If you head over to the Sam Viersen Gymnastics Center, you might casually witness Ragan Smith, Big 12 Newcomer of the Year for 2020 and six-time member of the U.S. National Team, lighting up a practice with her energy and spirit. The Sooners also boast recent graduate Maggie Nichols, a two-time NCAA all-around champion with a career total of 22 perfect 10s. In the gymnast world, she may as well hold celebrity status. The gymnastics center went through renovations in 2010 to include a new gym, locker rooms, training rooms and award rooms. From their state-of-the-art facility to success story after success story, the Oklahoma Sooners surely bring the heat to their competitors.

1. UCLA Bruins

a gymnast jumping

The UCLA Bruin gymnasts received an unexpected spotlight when graduate Katelyn Ohashi’s energetic Michael Jackson-inspired floor routine went viral in 2018, re-awakening everyone’s inner gymnast fangirl/guy. Who doesn’t remember that iconic moonwalk or her painful-looking but effortless split jump? Sitting in the stands at every meet awaits the loud and lively Bruins’ massive fan base. The cheers of 10,000 fans fill Pauley Pavilion, home of famous basketball player Lonzo Ball as well as the host of the UCLA’s NCAA men’s and women’s basketball and volleyball teams.

You can catch any devoted fan dancing along with the gymnasts’ floor routines or screaming at the site of a perfect score. “It’s great to feed off the energy in the arena, especially in Pauley at UCLA. We had, you know, 12,000 plus fans in the stands at every single meet, and it was electric,” 2020 graduate Gracie Kramer said. To achieve their level of success, former head coach Valorie Kondos Field and current head coach Chris Waller know they need to continuously emphasize the importance of diversity, creativity and positivity.

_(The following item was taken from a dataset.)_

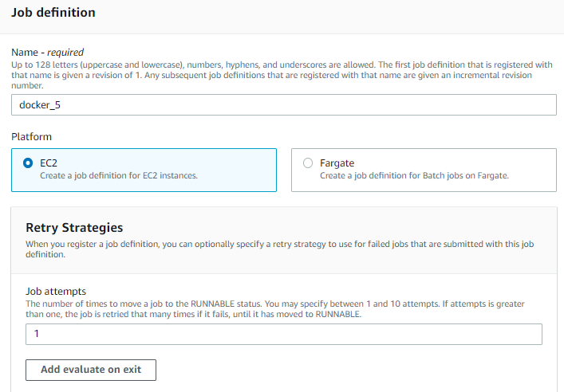
Task: Click the 'Create a job definition for EC2 instances' description
Action: point(119,175)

Even the team knows they’re led by the greats. “The coaches really care about you as a person before you as an athlete. I think that’s something a lot of programs don’t do. If you can produce great routines and great scores, that’s all they care about. UCLA really cares about making sure you’re okay as a person in order to be your best out on the floor,” 2020 graduate Felicia Hano said. The safe and positive atmosphere the coaches strive to build pays off too with the Bruins boasting seven NCAA championships. UCLA’s recent notable alumni include Kyla Ross and Madison Kocian, the only two female gymnasts ever to win Olympic, World and NCAA championships. This team may seem like they live for the fun music and sparkly leotards, but their countless perfect scores prove that they work hard and mean business.